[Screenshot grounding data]
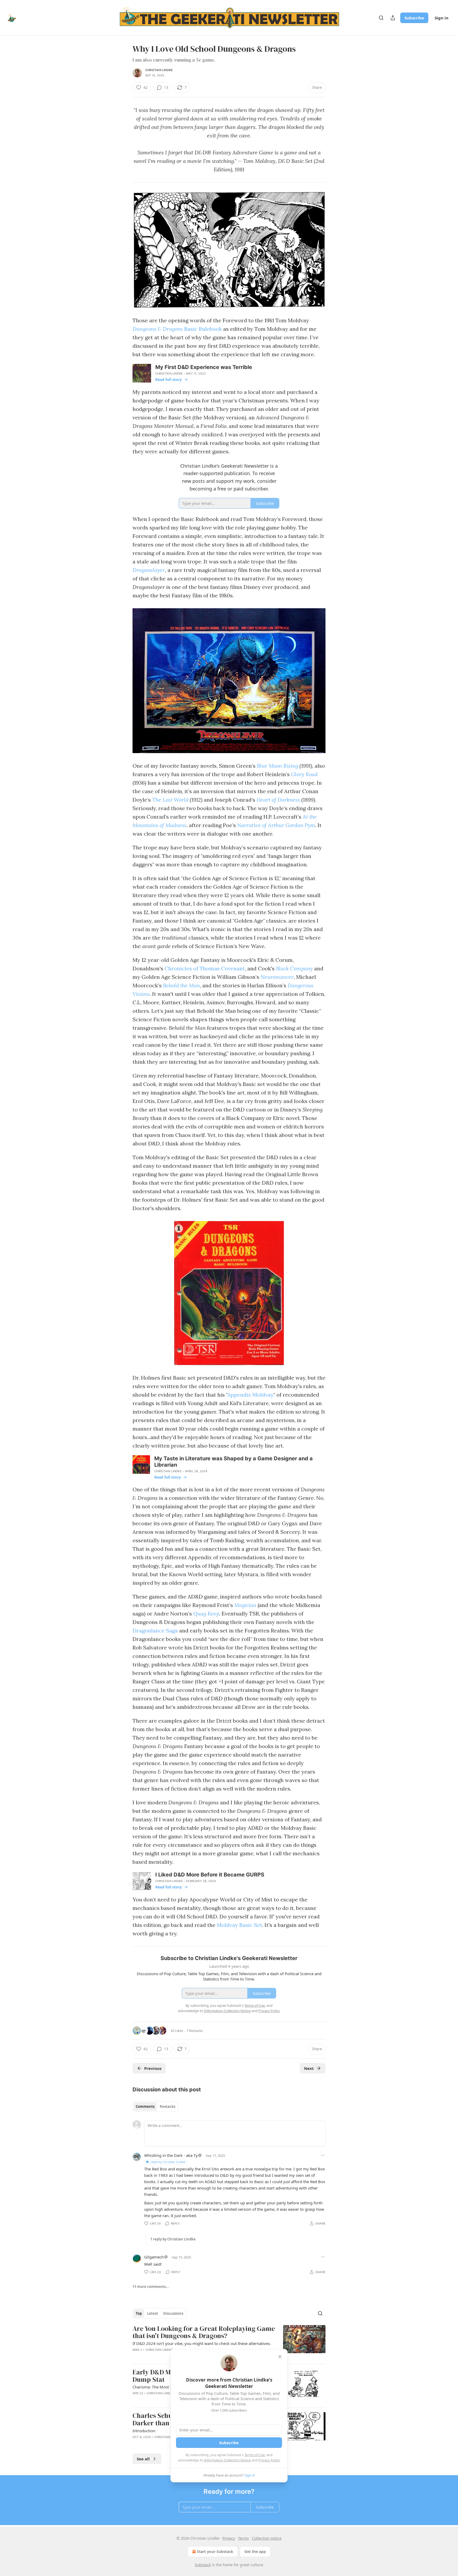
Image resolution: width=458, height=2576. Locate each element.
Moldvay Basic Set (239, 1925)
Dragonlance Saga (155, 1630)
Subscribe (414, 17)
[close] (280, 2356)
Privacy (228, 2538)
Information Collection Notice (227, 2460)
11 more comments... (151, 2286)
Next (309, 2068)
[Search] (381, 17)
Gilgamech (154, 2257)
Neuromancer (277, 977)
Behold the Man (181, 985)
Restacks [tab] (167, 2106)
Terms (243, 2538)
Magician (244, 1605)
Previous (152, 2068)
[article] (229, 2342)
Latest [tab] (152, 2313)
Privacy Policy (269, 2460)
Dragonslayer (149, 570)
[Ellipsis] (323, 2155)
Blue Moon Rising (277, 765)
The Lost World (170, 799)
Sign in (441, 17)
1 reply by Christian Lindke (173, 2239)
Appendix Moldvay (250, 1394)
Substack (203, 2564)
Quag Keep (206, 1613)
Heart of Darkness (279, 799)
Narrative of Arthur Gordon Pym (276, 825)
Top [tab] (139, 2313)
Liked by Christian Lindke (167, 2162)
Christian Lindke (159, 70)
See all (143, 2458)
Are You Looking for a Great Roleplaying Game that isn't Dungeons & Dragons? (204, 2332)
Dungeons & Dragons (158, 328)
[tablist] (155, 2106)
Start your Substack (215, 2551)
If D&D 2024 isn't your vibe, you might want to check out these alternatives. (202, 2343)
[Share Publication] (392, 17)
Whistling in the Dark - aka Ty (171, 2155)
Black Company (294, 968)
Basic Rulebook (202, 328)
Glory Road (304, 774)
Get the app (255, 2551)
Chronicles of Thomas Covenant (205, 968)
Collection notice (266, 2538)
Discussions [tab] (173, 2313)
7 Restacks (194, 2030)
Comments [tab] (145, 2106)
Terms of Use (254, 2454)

■ **ACTIVITY**
Taking the entries as a whole, work out how many lines contain the string "Moldvay". Respond with only the number.

■ **REPLY TO THE EXERCISE**
2